It was a marriage of opposites, the collision of the middle-class rebels of the local music scene and the working-class motorcycle enthusiasts. Each had seen themselves as refugees from polite society, standing in opposition to the enforced consensus of postwar America.
For the bikers, the hippies and musicians were well-liked acquaintances, offering entrée to many of the Angels’ favored pastimes. For the counterculture, the feelings were stronger, with the Hells Angels seen as allies in the battle against middle-class bourgeois mores. The counterculture in the Bay Area had long thought of itself as a kind of outlaw posse, living beyond the law and grateful for the company of all who similarly found themselves at odds with the establishment. It believed itself to be a large-tent party, encompassing anyone and everyone for whom the mainstream made no space.
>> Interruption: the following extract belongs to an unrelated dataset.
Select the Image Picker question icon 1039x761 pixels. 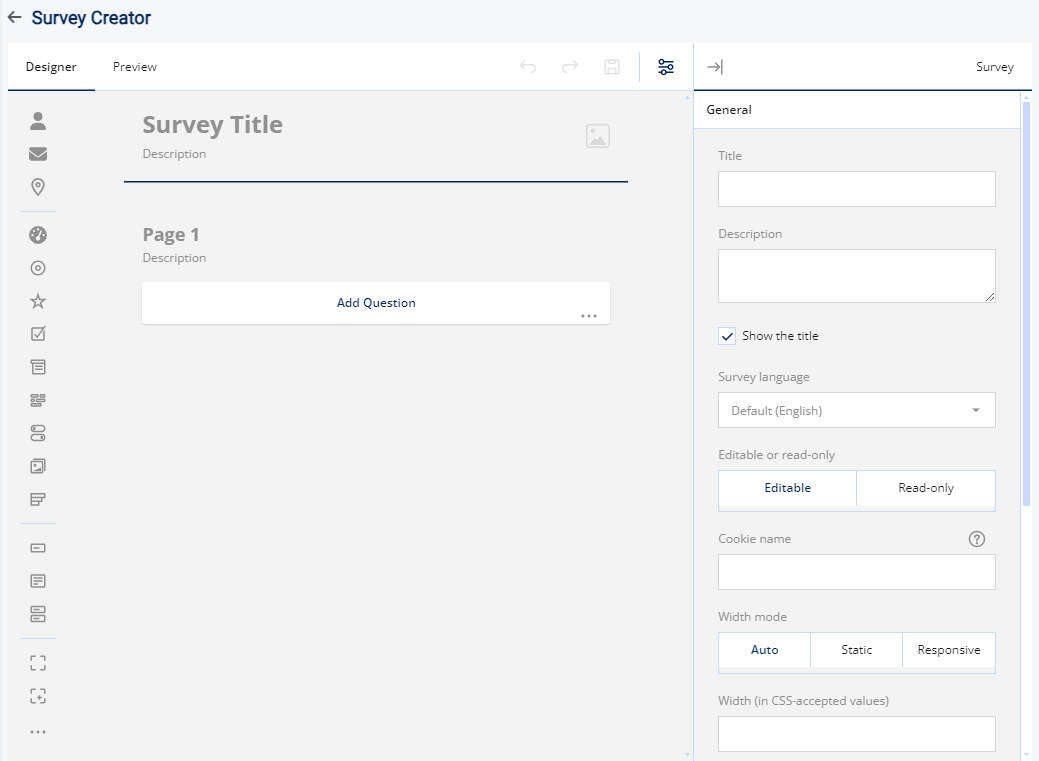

With the end of the war, the country stood on the cusp of a huge surge in the popularity of motorcycle riding. In 1945, there had been only 198,000 motorcycles registered in the United States. By the early 1950s, there were already 500,000, and within two decades, there would be more than 3 million motorcycles on the roads and highways.
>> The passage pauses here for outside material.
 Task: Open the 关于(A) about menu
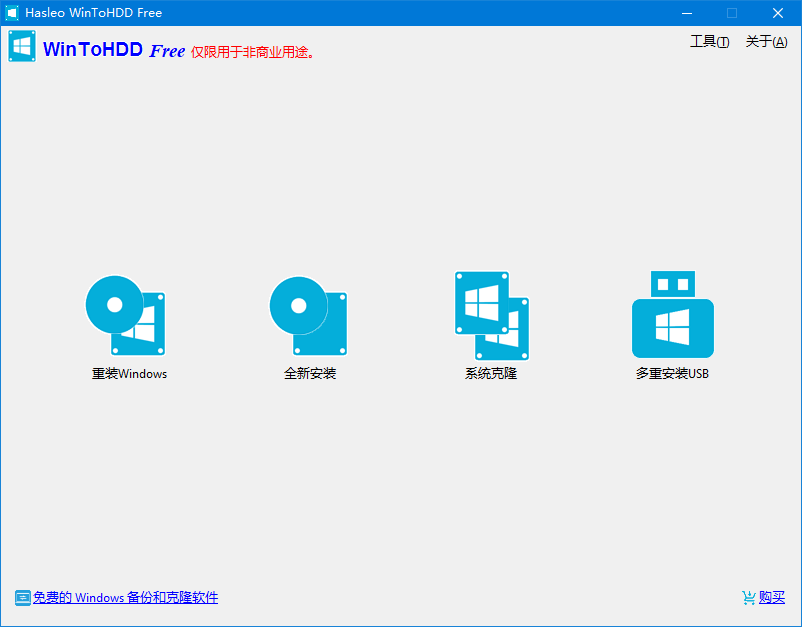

The bikers formed makeshift, ragtag associations. Men interested in motorcycles banded together and gave themselves masculine, grandiose names like the Outlaws. They would gather together to putter with their bikes, ride them on local roads and freeways, and drink beer together. It was mostly a working-class activity, one redolent of axle grease and wrenches, like a fleet of alcohol-fueled mechanics trained to work only on their own roaring two-wheeled beasts.